Inside Africa

“Inside Africa” Episode  – Aired November 27, 2004 – 12:30:00   ET

The following material were extracted from the CNN’s official transcript of the episode.


“Cairo, Egypt is one of the most congested cities in the world. It’s hoped to — home to more than 60 million people living in very tight quarters. But in one neighborhood, a lush oasis is taking hold. And residents accustomed to pollution are getting a breath of fresh air, as Sylvia Smith tells us.


SYLVIA SMITH, CNN CORRESPONDENT (voice-over): From a huge dust bowl to the largest, green open space in any North African city. Lush and verdant, the new Al Azhar Park rose from the accumulated dust and debris of 1,000 years.

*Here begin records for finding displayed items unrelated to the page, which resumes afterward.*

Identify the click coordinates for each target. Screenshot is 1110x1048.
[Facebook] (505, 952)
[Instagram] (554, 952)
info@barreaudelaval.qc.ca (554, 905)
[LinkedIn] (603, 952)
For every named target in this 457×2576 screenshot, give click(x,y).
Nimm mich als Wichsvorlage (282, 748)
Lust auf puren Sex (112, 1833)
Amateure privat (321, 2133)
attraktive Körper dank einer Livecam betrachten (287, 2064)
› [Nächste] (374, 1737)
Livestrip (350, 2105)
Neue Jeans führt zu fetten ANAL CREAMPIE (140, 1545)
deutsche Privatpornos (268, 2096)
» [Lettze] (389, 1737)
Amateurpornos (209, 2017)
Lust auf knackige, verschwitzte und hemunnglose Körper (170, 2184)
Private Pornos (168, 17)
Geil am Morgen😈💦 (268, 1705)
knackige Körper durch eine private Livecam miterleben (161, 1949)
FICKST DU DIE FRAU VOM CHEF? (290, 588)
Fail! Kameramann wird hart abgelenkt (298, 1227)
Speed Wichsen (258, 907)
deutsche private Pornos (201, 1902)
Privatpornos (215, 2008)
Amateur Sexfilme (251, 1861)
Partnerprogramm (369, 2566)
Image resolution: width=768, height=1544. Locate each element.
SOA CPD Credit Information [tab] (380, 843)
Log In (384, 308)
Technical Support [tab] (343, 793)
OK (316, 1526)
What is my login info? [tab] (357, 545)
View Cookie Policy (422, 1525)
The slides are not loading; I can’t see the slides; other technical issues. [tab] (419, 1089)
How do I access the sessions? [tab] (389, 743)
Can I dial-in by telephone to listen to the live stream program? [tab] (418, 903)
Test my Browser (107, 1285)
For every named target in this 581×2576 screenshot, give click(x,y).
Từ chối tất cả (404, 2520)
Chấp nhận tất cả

MAHER STINO, LANDSCAPE ARCHITECT: I don’t think anybody would have even the imagination to think how bad it was here. When we first walked into the park, the site here was full of garbage, debris, dust, concrete blocks, huge water tanks, there were concrete, all kinds of — I mean it was very discouraging to even think about this being a park here.

SMITH: To give a city the size of Cairo lungs has taken 10 years of producing, plants, shrubs and trees in acres of greenhouses, to plant out in the park, while cultivating new ideas about horticulture.

EL SAADY M. BADAWY, HORTICULTURIST: We are trying to make a training center but for the people to learn them, to teach them how to at first to make for themselves a propagation of the plants, how to maintain the plants at home.

SMITH: Removing millions of tons of rubble uncovered the remains of a wall laid over 1000 years ago by the ancestors of the Aga Khan, who founded the original Cairo. The ancient wall, in need of conservation, developed into a project to renovate the adjoining slum city, Darb al Ahmar, a neighborhood teeming with social problems. But micro credit programs and vocational training classes are turning the area around.

This elderly man says he’s very impressed with the way things are getting better. “This area used to be very run down,” he says, “now everything is being renewed.”

Business is thriving, learning new skills or refining old talents; involving the local community is all important.

DINA ISHAK BAKHOUM, CONSERVATION ENGINEER: This project has created a lot of work opportunities for local people in the area, as well as, of course, other restorers and technicians from other places.

MOHAMED EL MIKAWI, AGA KHAN SERVICES: Well, we see the park work as a catalyst, a catalyst for development of historic Cairo. We believe that the reopening of the gates, the old city gates connecting the Darb al Ahmar neighborhood with the park will create an influx of visitors from the community into the park and vice versa.

SMITH: Getting improvements to last means connecting this poor area with the tourism of Khan al Khalili, and making it attractive to big spending foreigners.

But the most compelling aspect of this massive development remains the park itself.

UNIDENTIFIED FEMALE (through translator): It’s great. It’s fantastic. We’ve never seen anything like it. We’ll certainly come back again.

SMITH: The opening of the park has given many people here their first taste of nature on a large scale. Whether they will be able to maintain this impeccable green space is a question as wide open as the park itself.

For CNN’s INSIDE AFRICA, I’m Sylvia Smith in Cairo, Egypt.